Pursuing my health: a self-narrative of a Chinese international student from a Bordieuan perspective

Year: 2024

Author: Jiayuan Deng

Type of paper: Individual Paper

Abstract:
International students often face significant challenges when transitioning to new cultural environments, making them particularly vulnerable to health and wellbeing issues (Russell et al., 2010; Shadowen et al., 2019). Health today is considered as an achievement, not simply a natural endowment but something actively produced and maintained at all stages of life and in all dimensions in society (McQueen et al., 2007). In this sense, health serves as a form of capital that creates pressure on international students to perform their health practices accordingly.
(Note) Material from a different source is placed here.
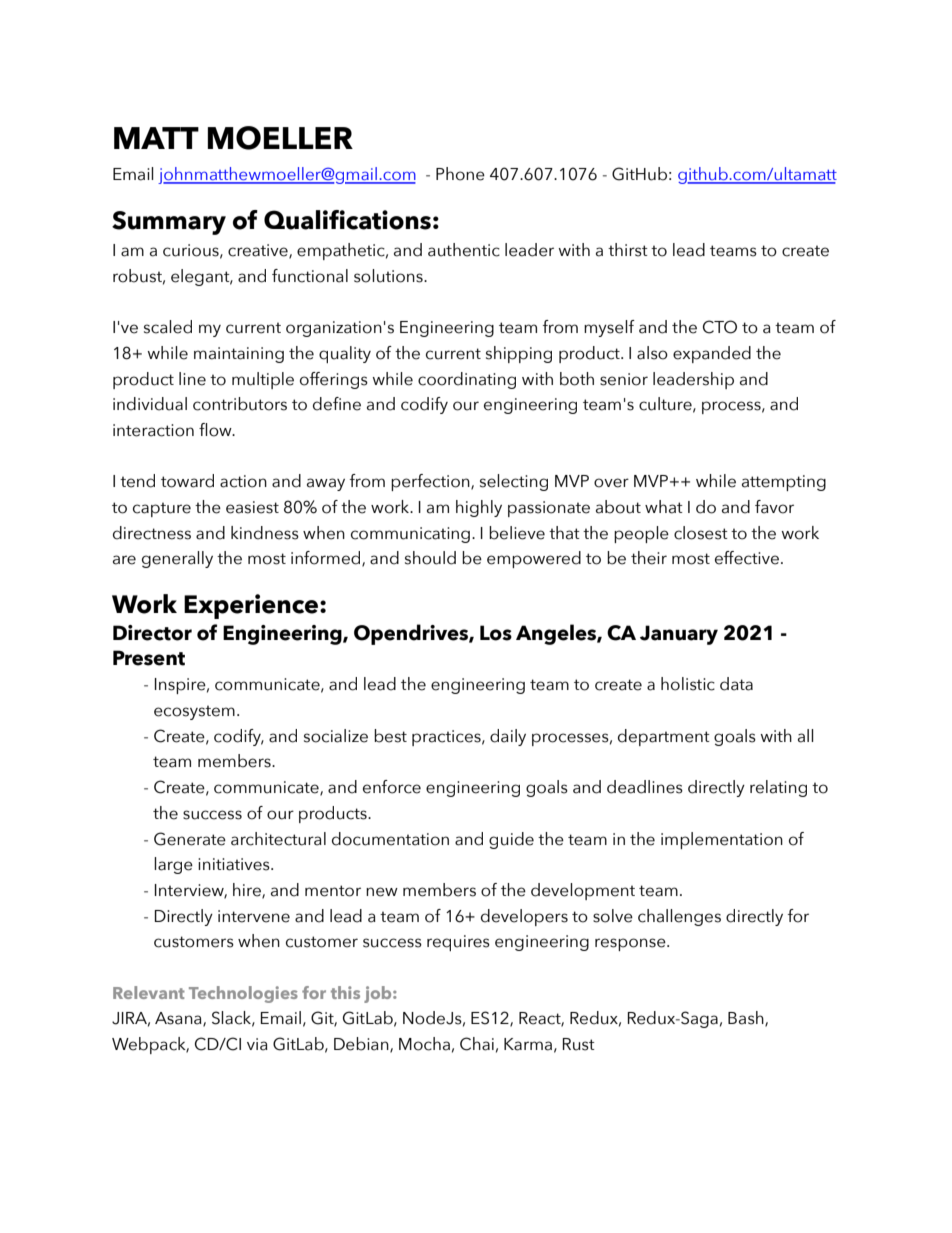 The width and height of the document is (952, 1233). What do you see at coordinates (460, 174) in the document?
I see `Phone` at bounding box center [460, 174].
This study presents a self-narrative exploring my personal health experiences as a Chinese international student living and studying in China, Japan, and Aotearoa New Zealand. The diverse experiences of living and studying in three different countries have profoundly shaped my views about health. Throughout this process of exposure to new and unfamiliar spaces, my health-related habitus has gone through different stages of maintenance, modification and integration. As Bourdieu (1990) points out, habitus are formed and reformed within certain conditions, and within fields of practice. Drawing on Bourdieu’s concepts of ‘field,’ ‘capital,’ and ‘habitus,’ this narrative explores my different health habitus within different social and cultural contexts and how these are related to field and diverse forms of capital. Using a ‘past to present’ perspective, I delve into three stories about my own health experiences in China, Japan and Aotearoa New Zealand, to show how my pursuit of personal capital has transformed across various cultural fields, and the various nuances of the different cultural fields that have shaped my understanding of health.